Magistrate Pernell “Buck” Lemaster said it was his understanding that hazardous duty pay is not agreed to year to year, but they would have to prove a hardship to get out of paying it once it is accepted. He said he had no problem with Montgomery’s suggestion and told him to come forward and show when they need extra money and they should be able to help.

Keeton further explained that they participate in state retirement, therefore, money is withheld from county employee’s checks, which is given back to the county, accumulating to roughly $2,000 per month returned to the fiscal court.

Hardin asked Wireman to talk to Keeton any time in the future he has questions about the budget before going public with concerns.

Wireman proposed to take Montgomery’s suggestion of having another deputy, but taking out the hazard duty retirement, as well as asked the sheriff’s department to notify the fiscal court before they use line item funds.

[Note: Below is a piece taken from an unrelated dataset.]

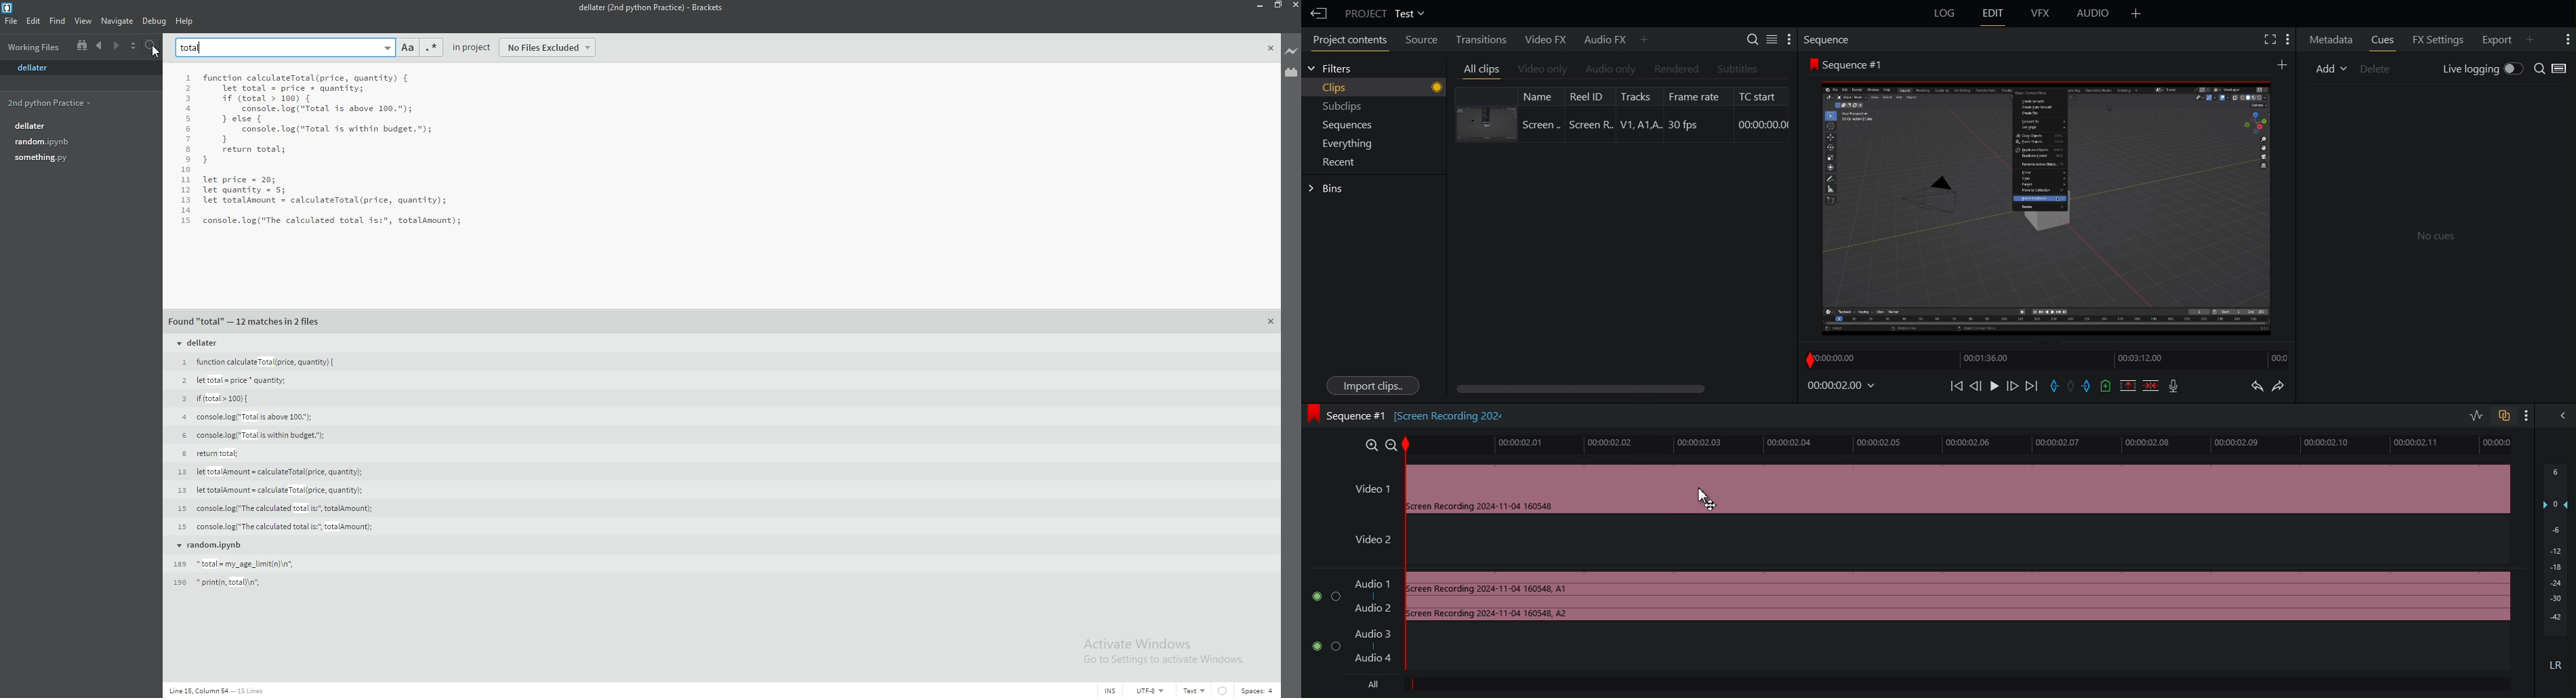 This screenshot has height=700, width=2576. What do you see at coordinates (2290, 41) in the screenshot?
I see `More` at bounding box center [2290, 41].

Hardin disagreed and said he will not micromanage the sheriff’s office, and Wireman said he was just wanting an expenditures report. 

Wireman said, “I want to say we have a responsibility to live within a budget and I worry about our financial stability. I do support [the budget], but with protest.”

 

Similarly, Lemaster stated, “I think it’s more important to serve the people as a whole than to not vote for the budget and people suffer.”

The Court unanimously approved the budget as proposed and advertised, with the amendment to forgo the sheriff’s hazardous duty retirement in lieu of a deputy for a year.